▶ [PROBLÈMES À RÉSOUDRE]
[a] D'après le récit de la tempête de sable à Pékin, à quel mois et quelle année remonte l'événement ?
[b] Pour chacune des affirmations suivantes, indiquez si elle concorde avec le récit de la tempête de sable à Pékin, en citant les mots décisifs : (i) Les lampes des maisons étaient éteintes pendant la journée. (ii) Le vent piquait les joues à cause de sa froideur. (iii) De retour chez elle, la personne qui raconte prend une douche.
[c] Poursuivez le récit de la tempête de sable à Pékin après sa dernière phrase.

▶ [SÉLECTION]
------------------------
Tempète de sable en Chine

Par Marie Favre

Tempête de sable sur Pékin

C’était en Mars 2000.

Le jour semblait ne pas devoir se lever

On devinait à peine les gens et les voitures .Comme dans une carte postale, la brume cotonneuse était si dense que les réverbères étaient entourés d’un manchon de lumière diffuse en halo .

Serait-ce la pluie, si rare à Pékin en cette saison ?Le ciel était , en début de journée, noir et bas. Les lampes des maisons étaient toutes allumées en plein jour. Une impression de fin de monde ou de cataclysme.


Je devais absolument sortir.

Le vent m’empêchait d’avancer, me tirait en arrière :Je marchais voûtée, luttant contre le vent, les cheveux en bataille et les pans du manteau s’envolaient. Mais bientôt j’eus comme un goût de grains de sable dans la bouche, râpeux et desséchants, puis je sentis qu’elle était remplie de ces grains et tenter de les recracher ne changeait rien .Le vent me piquait, me griffait les joues, non par sa froideur, mais par les milliers de particules qu’il transportait.

Peu à peu je dus cligner terriblement des yeux , battre des paupières pour continuer à tenter de voir, malgré ce sable qui m’entrait jusque dans les yeux qui pleuraient sous l’irritation. Mais je sentais qu’il pénétrait aussi dans le cou et par tous les interstices où il pouvait se glisser, Je fis rapidement demi-tour, rentrais chez moi et pris une douche :la quantité de sable abandonné dans la baignoire était effrayante, comme si j’avais été roulée par une énorme vague .
------------------------
▶ [EXTRAITS D'ENREGISTREMENTS]
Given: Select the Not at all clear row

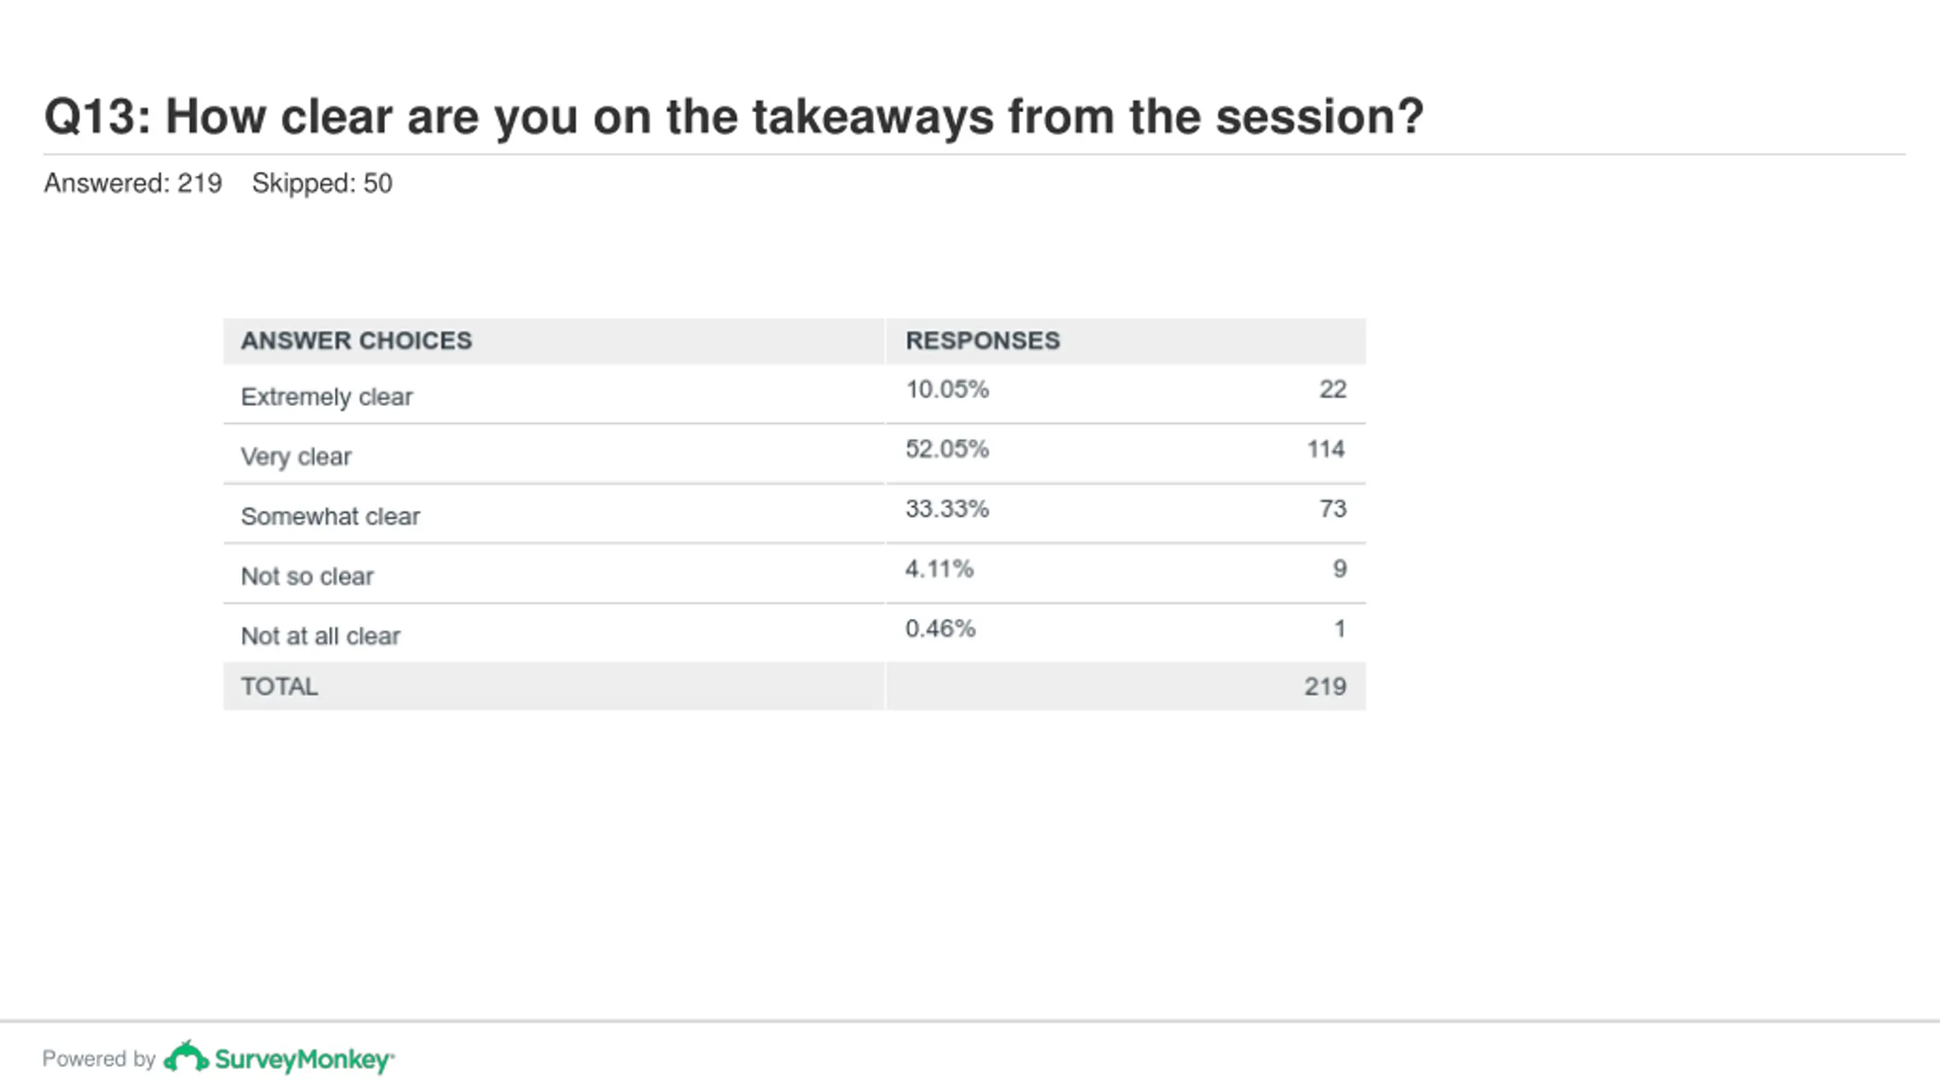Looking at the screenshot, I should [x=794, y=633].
------------------------
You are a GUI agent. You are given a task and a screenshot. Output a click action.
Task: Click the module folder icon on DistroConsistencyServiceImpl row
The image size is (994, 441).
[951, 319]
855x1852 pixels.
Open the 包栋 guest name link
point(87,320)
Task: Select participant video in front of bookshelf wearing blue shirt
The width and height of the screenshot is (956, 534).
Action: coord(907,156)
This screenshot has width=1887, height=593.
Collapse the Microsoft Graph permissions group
------------------------
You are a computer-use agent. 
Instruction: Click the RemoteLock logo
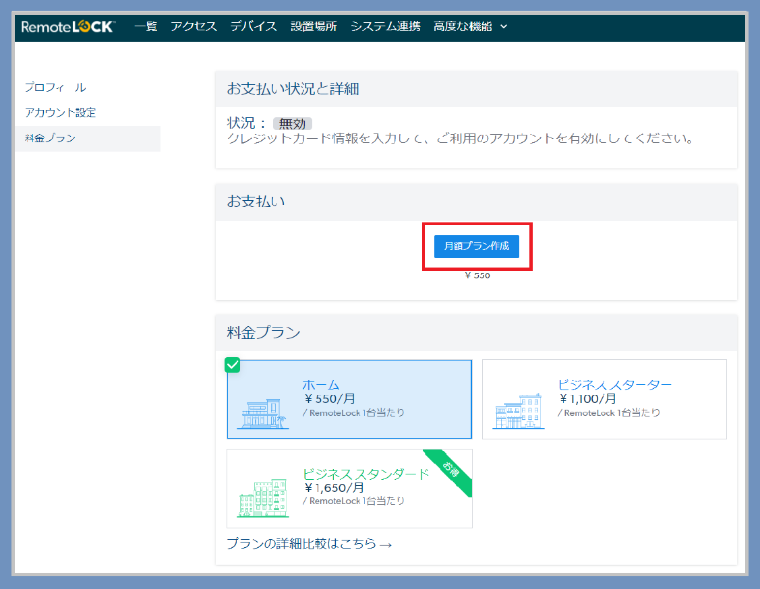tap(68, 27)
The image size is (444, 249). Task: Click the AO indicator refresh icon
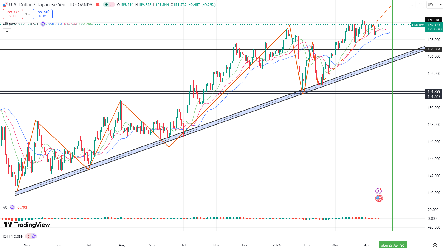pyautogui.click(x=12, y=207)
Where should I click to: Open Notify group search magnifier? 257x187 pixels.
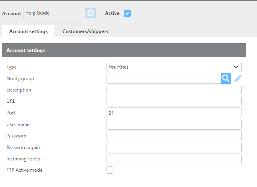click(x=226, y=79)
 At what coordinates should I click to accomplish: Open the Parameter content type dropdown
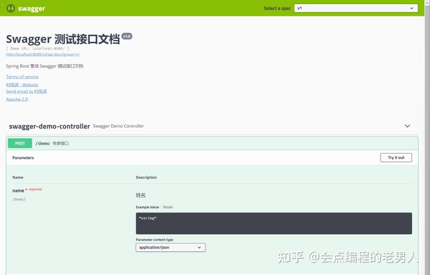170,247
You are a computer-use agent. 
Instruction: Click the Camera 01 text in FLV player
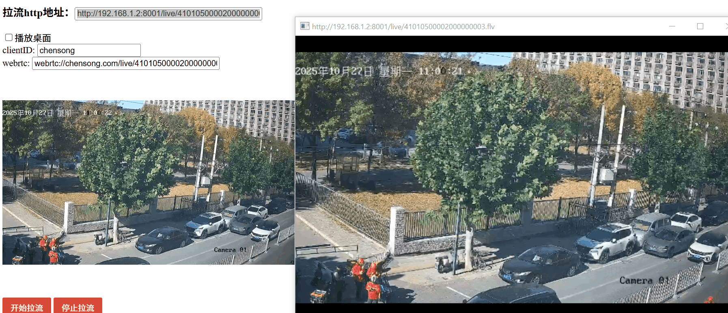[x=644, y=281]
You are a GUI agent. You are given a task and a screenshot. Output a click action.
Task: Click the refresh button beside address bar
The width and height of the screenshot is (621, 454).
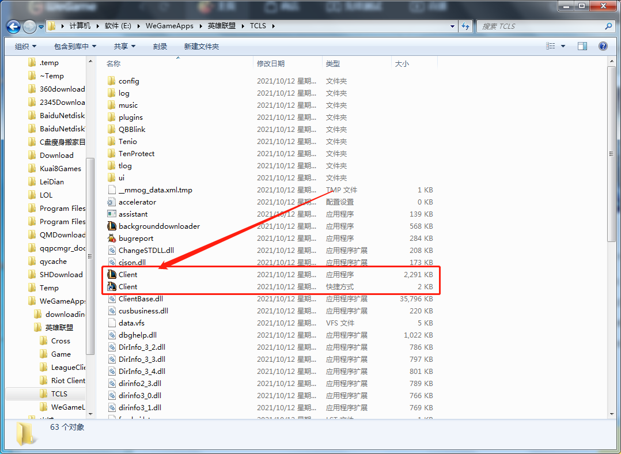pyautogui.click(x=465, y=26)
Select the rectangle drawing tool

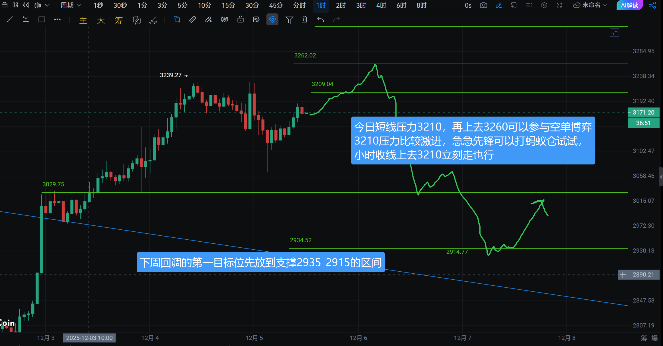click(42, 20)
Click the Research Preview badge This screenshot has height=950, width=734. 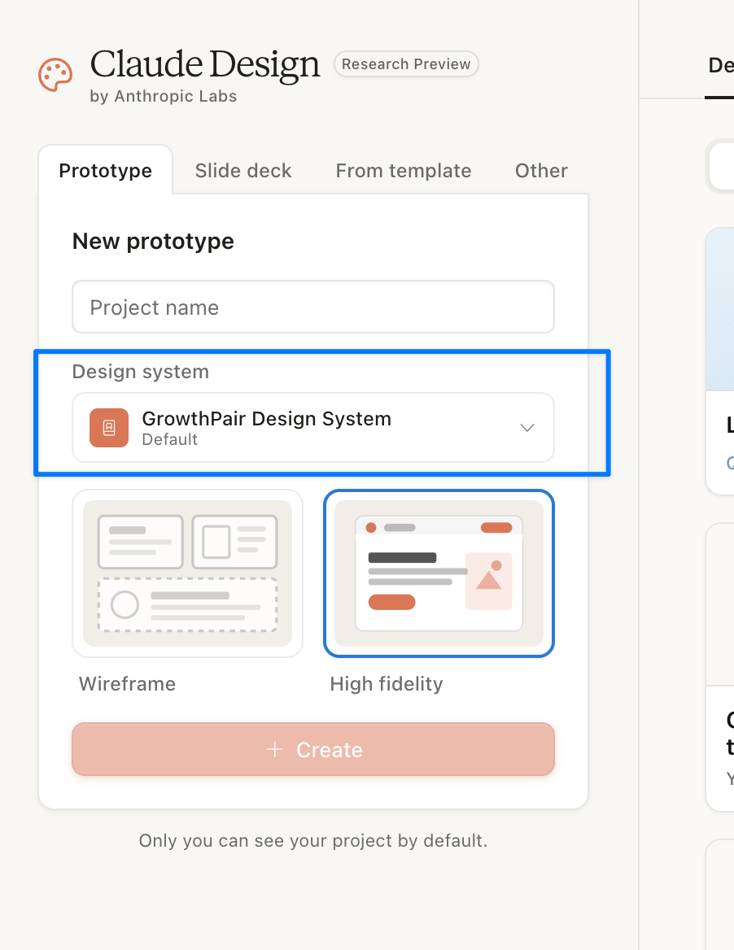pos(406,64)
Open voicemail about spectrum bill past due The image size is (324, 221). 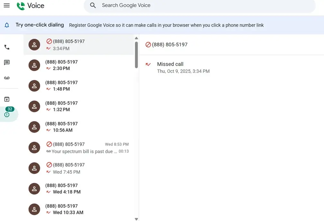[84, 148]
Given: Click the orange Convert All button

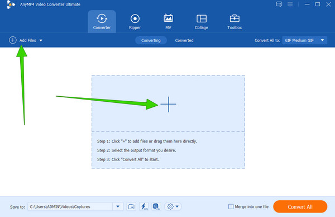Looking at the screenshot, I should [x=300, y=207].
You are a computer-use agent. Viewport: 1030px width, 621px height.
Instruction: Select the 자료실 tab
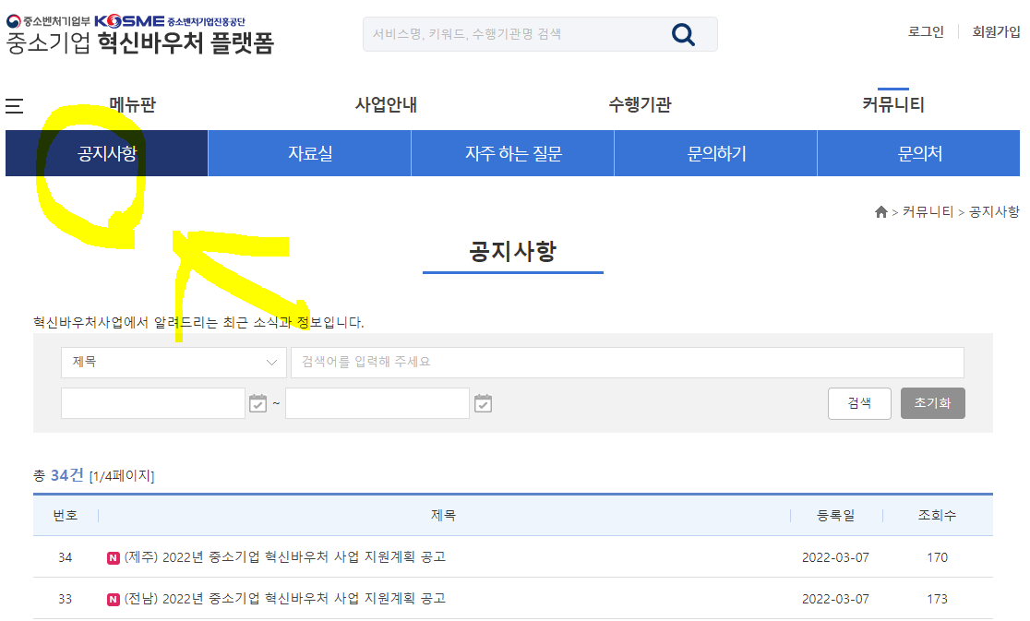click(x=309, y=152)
------------------------
▶ [RÉSULTATS PAR TÂCHE]
[a] En mars 2000.

[b]
(i) Non : « Les lampes des maisons étaient toutes allumées en plein jour. »
(ii) Non : « non par sa froideur, mais par les milliers de particules qu’il transportait »
(iii) Oui : « rentrais chez moi et pris une douche »

[c]
Je restais derrière les fenêtres, dans mon appartement situé au 9 ème étage à observer ce qui me semblait être une féerie, une vision, un songe :

Je résidais, à quelques encablures de la place Tian An Men, le long de l’avenue Chang’An, très long boulevard qui traverse, en changeant à plusieurs reprises de nom, Pékin d’Est en Ouest, D’ordinaire j’arrivais à avoir une immense perspective, du You Yi shandian, du magasin de l’amitié, jusqu’à la tour Anderson et même un peu plus loin, en direction de la célèbre place.


Mais , à ce moment là, l’aire était bien réduite. Peu à peu disparurent les voitures sur le boulevard, les immeubles de l’autre côté de l’avenue , comme recouvertes par la force du vent et enveloppées dans un drap de gaze jaune, dangereux puisque leur ôtant toute visibilité. La ville entière , où que l’on posât son regard, était voilée derrière un épais rideau jaune.

Pékin, ville jaune-orange, de la couleur d’un coucher de soleil flamboyant, comme rendu mâte et quelque peu bruni par le sable charrié. Le vent jaune soufflait, transformait la ville en un mirage fantasmagorique. Parfois le rideau, sans se déchirer, se fait plus fin :on entraperçoit des ombres humaines passer, disparaître, se préciser et se fondre ou se dissoudre dans la poussière.



Certes j’avais déjà connu certains vents de sable pékinois. Vents poussiéreux, gris, qui vous revêtent d’une gaze de poussière, vous aveugle, vous démange et vous nourrit en dépit de votre bouche fermée ou vous aveugle et vous pique les yeux derrière les lunettes.. On étouffe , ne pouvant respirer, l’air vous oppressant , comme lors d’une apnée mal contrôlée.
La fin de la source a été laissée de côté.